QUEENSLAND CIVIL AND ADMINISTRATIVE TRIBUNAL

CITATION:

Oze v Samuels & Anor [2020] QCAT 447

PARTIES:

anita oze

(applicant)

v

ian samuels

gayle samuels

 

(respondents)

APPLICATION NO/S:

NDR086-19

MATTER TYPE:

Other civil dispute matters

DELIVERED ON:

17 November 2020

HEARING DATE:

12 October 2020

HEARD AT:

Brisbane

DECISION OF:

Member Deane

ORDERS:

The Application for a tree dispute filed 6 June 2019 is dismissed.

CATCHWORDS:

ENVIRONMENT AND PLANNING – TREES, VEGETATION AND HABITAT PROTECTION – DISPUTES BETWEEN NEIGHBOURS – whether trees likely to cause serious damage to the neighbours’ land or property – whether trees causing substantial, ongoing and unreasonable interference – whether the interference that is an obstruction of sunlight is severe – whether the trees ought to be removed or trimmed

Neighbourhood Disputes (Dividing Fences and Trees) Act 2011 (Qld), s 46, s 47, s 61, s 65, s 66, s 72, s 73

Laing & Anor v Kokkinos & Anor (No 2) [2013] QCATA 247
Ortlipp & Anor v Bowyer & Anor [2017] QCAT 225
Robertson v Darvas [2016] QCAT 136
Thomsen v White [2012] QCAT 381
Young v Salmon [2016] QCAT 508

APPEARANCES &

REPRESENTATION:

 

Applicant:

Self-represented

Respondent:

Mrs Gayle Samuels

REASONS FOR DECISION

  1. [1]
    Ms Oze and Mr and Mrs Samuels (the Samuels) are neighbours.
  2. [2]
    Ms Oze commenced these proceedings under the Neighbourhood Disputes (Dividing Fences and Trees) Act 2011 (Qld) (the ND Act).[1] Essentially Ms Oze claims that there are eight palm trees (the Trees) located near the common boundary, which should be ordered to be removed at the Samuels’ cost.  Alternatively, she seeks an order that she is entitled to remove all the fronds from the Trees, which overhang her property.

[Material provided]:
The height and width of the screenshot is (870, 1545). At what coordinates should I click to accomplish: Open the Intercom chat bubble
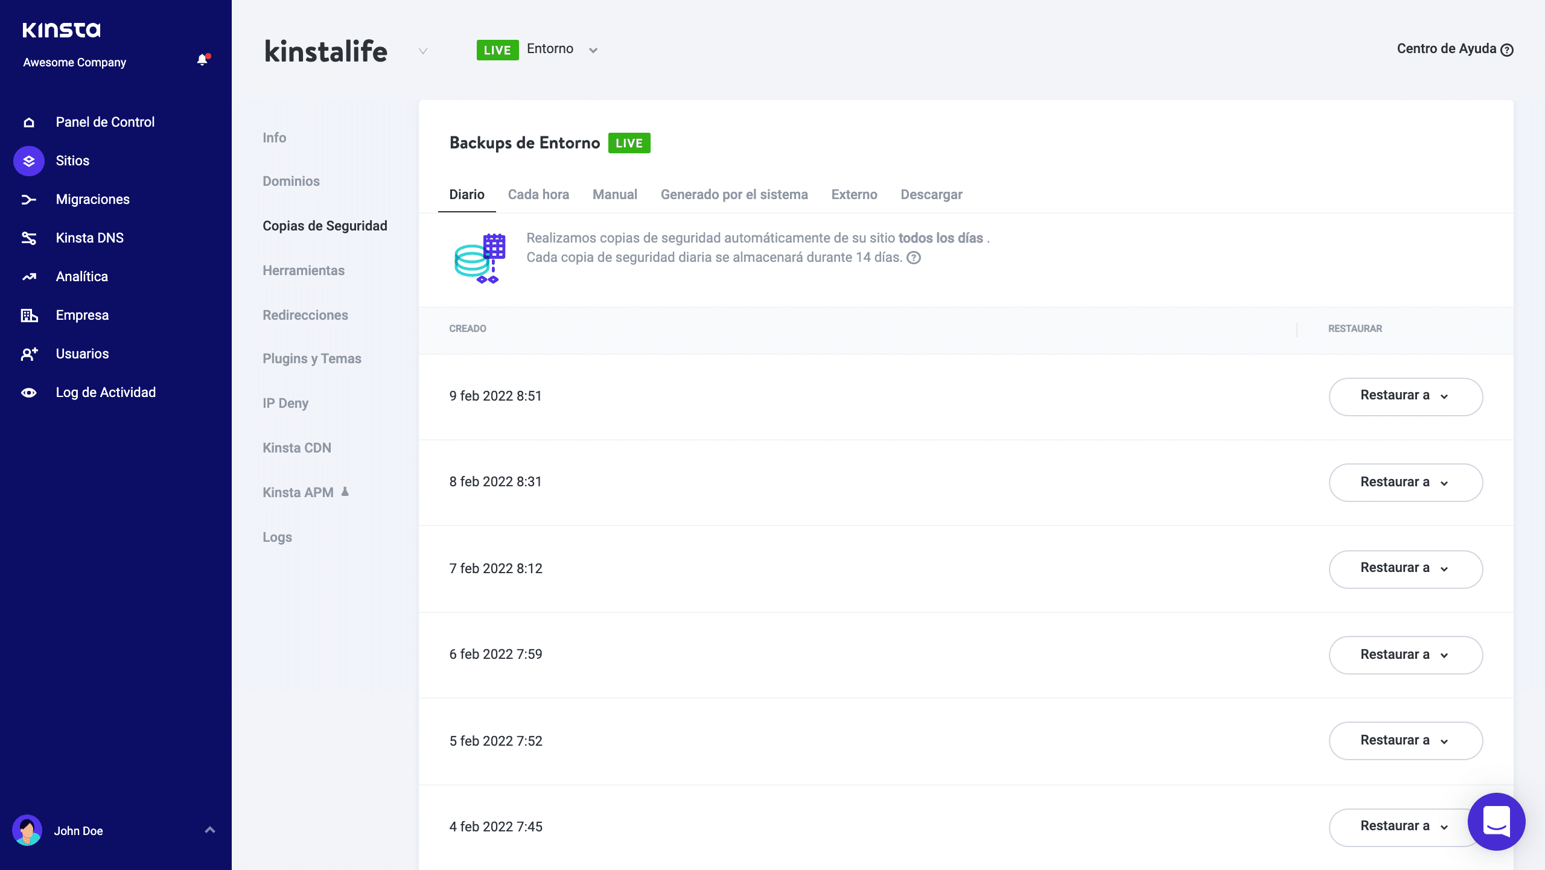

[Your instructions]: Write out the part of the tribunal decision above that begins at the words "Mrs Gayle Samuels" and ends after the words "overhang her property.".

[Solution to the exercise]:
Mrs Gayle Samuels

REASONS FOR DECISION

  1. [1]
    Ms Oze and Mr and Mrs Samuels (the Samuels) are neighbours.
  2. [2]
    Ms Oze commenced these proceedings under the Neighbourhood Disputes (Dividing Fences and Trees) Act 2011 (Qld) (the ND Act).[1] Essentially Ms Oze claims that there are eight palm trees (the Trees) located near the common boundary, which should be ordered to be removed at the Samuels’ cost.  Alternatively, she seeks an order that she is entitled to remove all the fronds from the Trees, which overhang her property.